_Text to read_
━━━━
I’m behind in my postings … … again. Join us every Monday … this weeks post can be found by clicking on the large button above! Again, Jenifer shares a video with us & study guide to fill in the blank and continue studying throughout the week.
I look forward to continuing through the study over At the Well with our host: Jenifer Jernigan from By His Grace regarding Who God is… and What He does for me! This is my post for lesson two; where our discussion focus questions are:
(you can answer 1 or both, that’s up to you)
1. What does it mean to you to know that you are precious in God’s sight?
2. Can you think of a time in your life when you’ve experienced, firsthand, the LORD’s faithfulness? Share your thoughts.
Session 2 – 2/15/2010
1) It is sometimes hard for me to know, really get it, that God see’s me as precious. When I think of this verse, I am reminded of Zephaniah 3:17!
The Lord your God is with you,
he is might to save.
He will take great delight in you,
he will quiet you with his love,
he will rejoice over you with singing.
━━━━
_What to do_
In the Bible study post, which verse does the writer recall when thinking about being precious in God's sight? Please answer briefly.

_Supplied data_
━━━━
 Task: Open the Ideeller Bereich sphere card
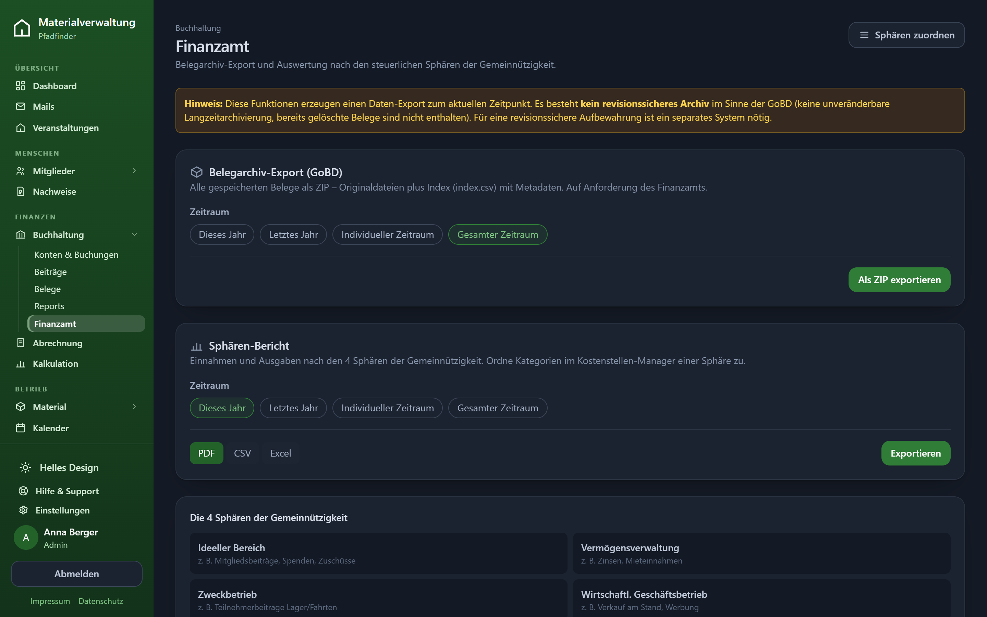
━━━━
_Worked answer_
Zephaniah 3:17.